SEC Consults found that the data the apps send from the devices to their servers is not encrypted, so if the company’s employees wanted to access it, they would see everything.
Finally, there’s a galore of third-party tracking platforms loading their code snippets on the web-based dashboards of these apps, including Google, Yandex, and Facebook. This means that some data parents access on these dashboards is also shared with networks of dizzying size.
Merry Christmas
Though I am not a parent, I have been using ESET Parental Control App whose subscription comes included with ESET Internet Security on my android smartphone to filter out bad websites and further secure my smartphone. For example, spyware like Pegasus trick users on Android to enable accessibility access for it but ESET Parental control will block any such attempt as it locks down such areas of phone.

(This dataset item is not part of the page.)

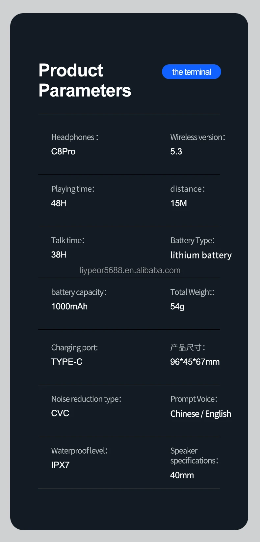Select the 1000mAh battery capacity value
Image resolution: width=260 pixels, height=542 pixels.
(69, 306)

ESET Parental control is a very powerful, reliable and trustworthy piece of software from ESET. It is a high quality product which I believe respects user privacy as ESET is a highly reputed and established brand.
Similarly Parental control apps from Norton and Kaspersky are also considered good.
John Doe2
I think you are preaching to the wrong crowd . People who would even think about installing apps such as this have no regard for what data gets exposed . Dont treat your phone like a private device , because it isnt . That fight is a lost cause atm .
Canuck
That’s why most people and reputable companies in the know prefer the iPhone ecosystem. Then again, Canada’s national police agency prefers Android. There are always exceptions.
John Doe
I was half expecting Life360 to make this list.